Feds Propose Tougher Price Transparency Rules for Benefits
Federal agencies have proposed amended rules for price transparency in employee benefits and compensation. The new framework emphasizes real-time, digital-first reporting, signaling a regulatory shift from static annual disclosures to dynamic, on-demand transparency for employees and regulators.
These proposed amendments build on the Transparency in Coverage final rules from 2020 and the Consolidated Appropriations Act of 2021, which includes the No Surprises Act. Those regulations mandated the creation of machine-readable files for in-network provider rates, out-of-network allowed amounts, and prescription drug pricing, which became applicable in July 2022. The new rules, proposed jointly by the IRS, the Employee Benefits Security Administration (EBSA), and Health and Human Services (HHS), aim to standardize and improve the usability of the currently disclosed data. Regulators found the initial machine-readable files were often too large, lacked context, and were difficult for researchers and developers to analyze effectively. Key changes include shifting from monthly to quarterly updates for in-network and out-of-network files to reduce the burden on plans and issuers. The proposals also require a direct "Price Transparency" or "Transparency in Coverage" link on the homepage of a plan's website to improve accessibility. To make the data more meaningful, the proposed regulations would require payers to disclose in-network rates by provider network rather than by individual plan.
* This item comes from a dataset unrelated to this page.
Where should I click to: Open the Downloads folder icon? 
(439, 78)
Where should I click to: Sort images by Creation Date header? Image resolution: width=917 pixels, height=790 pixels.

They also aim to increase the amount of out-of-network pricing information by lowering the minimum number of claims required for disclosure from 20 to 11. The amendments also seek to align with the No Surprises Act by requiring that cost-sharing information be available over the phone, in addition to the existing online self-service tools and paper-based options. This creates a unified requirement for consumer access to pricing information. If finalized, the new rules would generally take effect 12 months after their publication in the Federal Register. However, specific amendments related to the internet-based self-service tool would apply to plan years beginning on or after January 1, 2027. This regulatory push is creating a new market for tools that can ingest and analyze the mandated pricing data, offering employers comparative insights into provider network costs by location, service, and specialty. The availability of this data shifts significant fiduciary responsibility to employers, who are now expected to use it to make more prudent, cost-effective decisions about their health plans.